8. For the coffee drinker: a no-spill travel cup.
This seems like the kind of thing everyone already has, but from my experience a lot of us are surviving on lousy travel cups. The world is an imperfect place, and cups fall over all the time. I had a full cup of coffee in an 8 a.m. class once that got knocked over and completely drained onto the ground because the lid popped off; needless to say I was not happy. A friend of mine won a very nice, 20 oz Contigo travel cup and gave it to me since he isn't a coffee drinker. It is incredible. Contigo is really great at making spill-proof cups, and 20 oz is the perfect size since I can order a 16 oz americano and still have room for cream. I can attest to how great a gift this kind of cup is.
9. For the inexperienced art lover: an adult coloring book.

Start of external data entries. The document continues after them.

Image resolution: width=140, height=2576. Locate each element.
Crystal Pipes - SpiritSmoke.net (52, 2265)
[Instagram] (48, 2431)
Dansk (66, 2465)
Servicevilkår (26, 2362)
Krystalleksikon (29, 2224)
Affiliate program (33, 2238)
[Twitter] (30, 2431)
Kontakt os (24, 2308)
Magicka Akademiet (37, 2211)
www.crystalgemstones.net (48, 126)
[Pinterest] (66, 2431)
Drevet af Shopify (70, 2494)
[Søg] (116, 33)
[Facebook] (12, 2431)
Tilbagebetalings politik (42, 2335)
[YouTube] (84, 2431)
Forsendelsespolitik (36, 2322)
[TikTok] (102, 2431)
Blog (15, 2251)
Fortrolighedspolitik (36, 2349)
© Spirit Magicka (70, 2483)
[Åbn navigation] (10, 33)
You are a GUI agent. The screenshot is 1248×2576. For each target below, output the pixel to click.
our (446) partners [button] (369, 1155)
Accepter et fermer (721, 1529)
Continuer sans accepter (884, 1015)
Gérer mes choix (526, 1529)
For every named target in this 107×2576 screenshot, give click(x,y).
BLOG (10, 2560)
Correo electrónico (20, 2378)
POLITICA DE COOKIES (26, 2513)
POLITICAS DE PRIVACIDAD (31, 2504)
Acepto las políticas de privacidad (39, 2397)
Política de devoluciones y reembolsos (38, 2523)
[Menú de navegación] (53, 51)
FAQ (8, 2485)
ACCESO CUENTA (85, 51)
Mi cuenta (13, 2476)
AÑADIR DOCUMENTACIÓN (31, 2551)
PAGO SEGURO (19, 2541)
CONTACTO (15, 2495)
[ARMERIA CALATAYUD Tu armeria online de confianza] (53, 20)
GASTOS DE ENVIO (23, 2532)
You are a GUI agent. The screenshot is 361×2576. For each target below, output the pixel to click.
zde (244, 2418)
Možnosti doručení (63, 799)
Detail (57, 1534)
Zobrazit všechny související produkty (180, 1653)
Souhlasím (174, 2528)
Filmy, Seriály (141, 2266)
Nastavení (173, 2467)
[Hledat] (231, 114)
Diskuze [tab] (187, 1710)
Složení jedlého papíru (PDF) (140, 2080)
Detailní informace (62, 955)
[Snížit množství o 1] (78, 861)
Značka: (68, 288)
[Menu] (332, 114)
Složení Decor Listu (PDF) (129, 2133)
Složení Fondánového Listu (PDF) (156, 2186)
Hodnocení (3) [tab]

You've probably seen these in the checkout area of a bookstore a million times, but this and a pack of good colored pencils is a gift of stress relief. This particular image is a colored piece from the book Secret Garden by Johanna Basford, one I own and enjoy (my coloring isn't this good, though). I've spent hours on just one of these pieces and find it a great way to enjoy art without having to do all the work.
10. For the writer/doodler/dreamer: nice pens.
This is tricky, because most people have their favorite brand or style of pen. Some people like fine point, others like felt-tip, some strange souls enjoy those cheap roller ball pens that dry out really quickly. But nice, high quality pens are always useful, and you may even help someone find a new favorite. I particularly enjoy Pilot Precise v5 pens, but rarely buy them because the G2 pens are cheaper. They have great glide, and really soak into the page for sharp lines. With a little digging, you can find out what kind of pens your scholarly friend likes and buy them a few months' supply.
Hopefully this list gave you some ideas for gifts that you may not have thought of; at the very least, you can rule out 10 gifts you won't be getting anyone this Christmas! But like I mentioned at the beginning of this article, Christmas really isn't about gift-giving and getting. The best gift you can give your loved ones is your time and attention. A thoughtful note or coffee date can be the perfect gift to give to those you don't see often. But if you want to give a gift, try giving something both personal and useful, so your family and friends can think of you even while doing daily chores and activities.